## What to work on
Your answer should be every line below that includes the word "agent".

[Dataset entries]
——

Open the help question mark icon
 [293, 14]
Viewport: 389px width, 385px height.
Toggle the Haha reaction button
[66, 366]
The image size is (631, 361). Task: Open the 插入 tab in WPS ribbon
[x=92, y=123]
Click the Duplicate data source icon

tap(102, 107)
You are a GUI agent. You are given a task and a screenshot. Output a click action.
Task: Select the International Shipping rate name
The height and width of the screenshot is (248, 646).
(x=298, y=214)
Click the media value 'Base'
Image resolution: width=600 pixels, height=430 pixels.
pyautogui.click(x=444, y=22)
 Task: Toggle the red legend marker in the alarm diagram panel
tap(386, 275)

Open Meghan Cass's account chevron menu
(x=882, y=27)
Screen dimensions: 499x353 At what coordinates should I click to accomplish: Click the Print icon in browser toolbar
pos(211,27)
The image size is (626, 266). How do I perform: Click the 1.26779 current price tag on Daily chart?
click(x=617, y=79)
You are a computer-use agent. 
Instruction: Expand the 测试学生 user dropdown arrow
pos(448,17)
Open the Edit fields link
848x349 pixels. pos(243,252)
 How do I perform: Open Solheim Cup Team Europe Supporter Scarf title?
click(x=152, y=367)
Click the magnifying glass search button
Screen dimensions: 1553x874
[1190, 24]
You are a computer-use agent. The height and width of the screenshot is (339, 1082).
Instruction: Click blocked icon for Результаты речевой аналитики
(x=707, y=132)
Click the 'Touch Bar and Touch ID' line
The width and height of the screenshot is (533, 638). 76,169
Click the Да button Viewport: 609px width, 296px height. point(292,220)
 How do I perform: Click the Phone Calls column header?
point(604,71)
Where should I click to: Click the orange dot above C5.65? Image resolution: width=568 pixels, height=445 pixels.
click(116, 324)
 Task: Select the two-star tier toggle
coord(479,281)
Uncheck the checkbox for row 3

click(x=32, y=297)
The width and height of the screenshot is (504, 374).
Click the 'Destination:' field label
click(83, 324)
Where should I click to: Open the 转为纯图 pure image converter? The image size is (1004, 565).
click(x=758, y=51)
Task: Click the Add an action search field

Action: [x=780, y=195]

——

## Result for this task
You are a GUI agent. You are given a task and a screenshot. Output a click action.
You are a computer-use agent. 
You are a computer-use agent. The height and width of the screenshot is (339, 1082).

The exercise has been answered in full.